I don’t know much about hockey or my city’s team the Philadelphia Flyers. But when I saw two long rows of Canada Dry soda cans with the team’s winged symbol on a shelf at the auction house, I was intrigued enough to check them out.
These opened and empty 12-ounce cans were obviously someone’s collection, and the auction house had lined them up nicely to appeal to any hockey or sports fan. Sports memorabilia sells, and it wouldn’t take much to get this arrangement noticed.
On each can was the face of a Flyers player from the team’s 1974-1975 Stanley Cup championship. There were more than 25 cans, and I didn’t look closely enough to see if there were duplicates. Some of the names included Terry Crisp, Mel Bridgman, Rick MacLeish, Orest Kindrachuk, Dave Schultz.

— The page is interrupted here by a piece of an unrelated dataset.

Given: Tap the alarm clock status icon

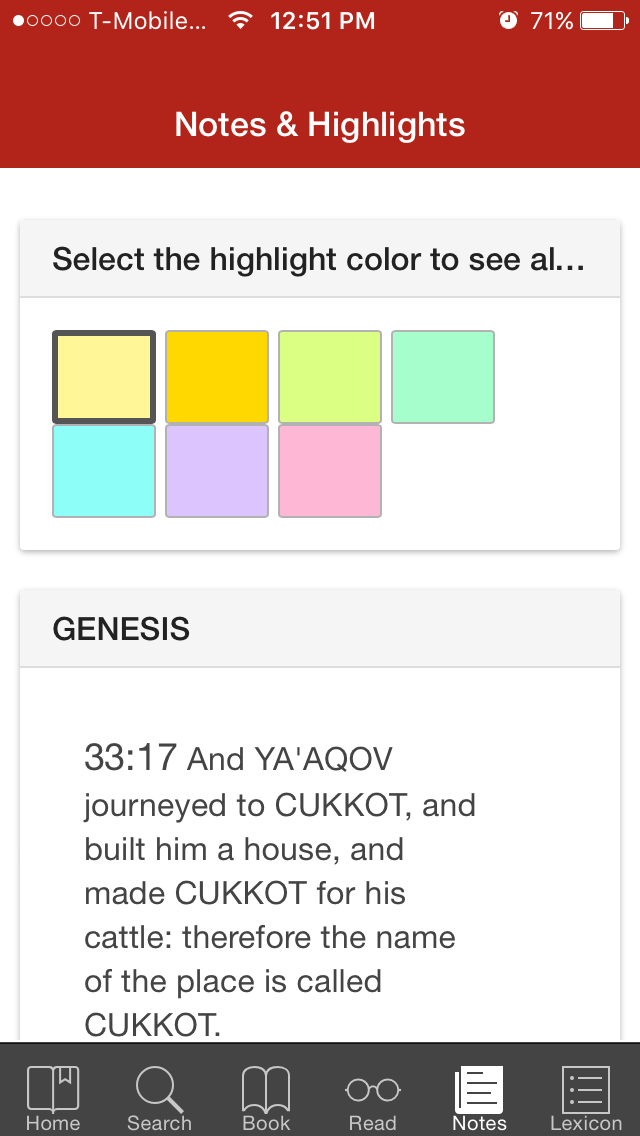Looking at the screenshot, I should point(509,20).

This was the second win for the Flyers, who had beat the Boston Bruins the year before. Playing as the Broad Street Bullies, they beat the Bruins four games to two in the best-of-seven series in 1974. They had come out of the expansion of the National Hockey League in 1967, and were the first of that lot to win the Cup. The league had increased the number of teams by six during the 1967-68 season, its first change in 25 years.

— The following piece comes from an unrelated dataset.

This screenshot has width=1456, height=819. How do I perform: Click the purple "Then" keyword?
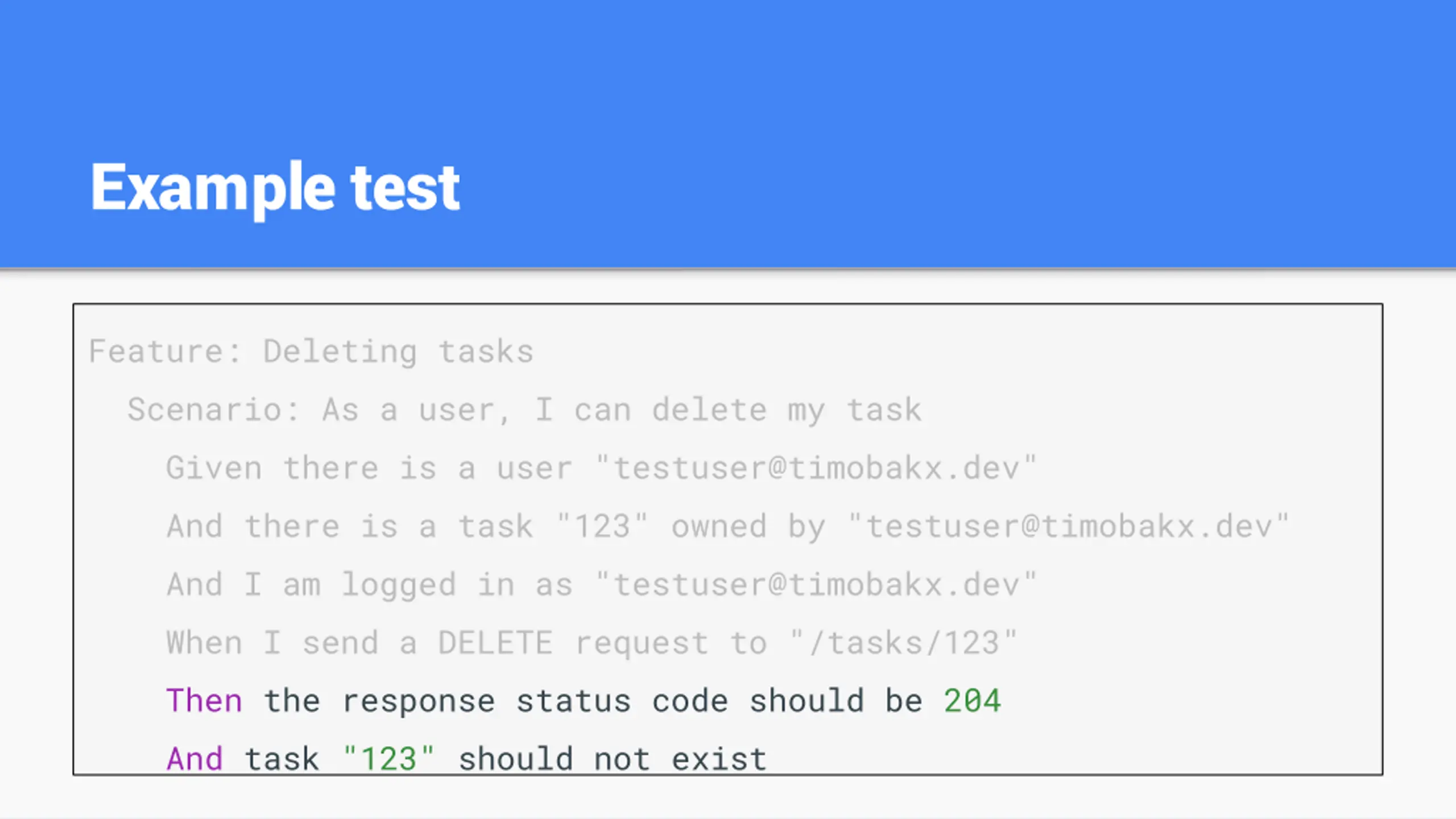pos(204,701)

In the 1974-75 season, they won four games to two against the Buffalo Sabres. Game three was labeled the Fog Game because it was played in fog produced by heat inside the un-airconditioned stadium.

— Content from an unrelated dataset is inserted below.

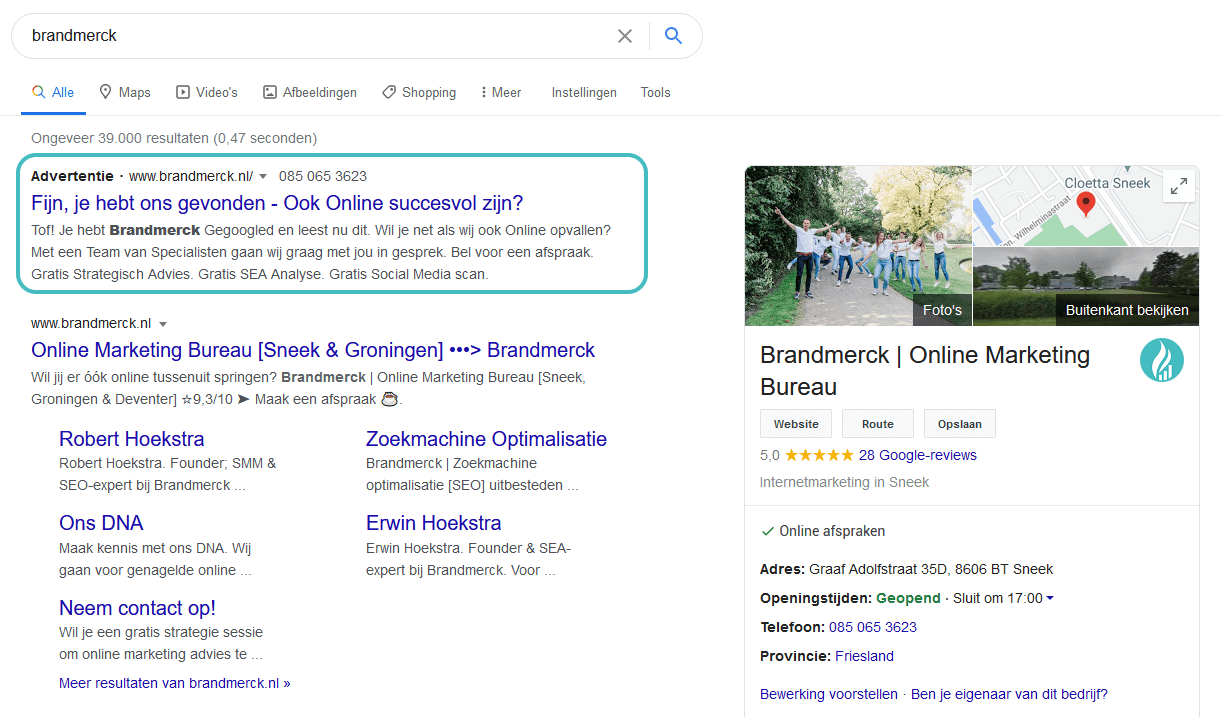Image resolution: width=1222 pixels, height=717 pixels.
Task: Click the Shopping tag icon
Action: pos(388,92)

Canada Dry issued the cans featuring 21 players in 1975, followed by another set in 1979. The soft-drink company produced similar cans for the 1975 Philadelphia Phillies and the 1976-77 Sixers with Julius Erving, according to usasoda.com.
I wasn’t around when the cans sold, but I did check prices later on the web. I found a few single cans selling for $9.99 each on amazon.com. Then I found a set of 57 cans at auction for $200 in February, but they did not sell. A set of 21 sold for $150 three years ago. That same auction site sold an uncut metal sheet of the 21 Stanley Cup cans for $150. Now, that was unusual and worth a buy.
I found 10 cans from one person’s collection featured in the Can Museum, where you can search for all kinds of cans uploaded by members, display your collection or trade cans with people all over the world.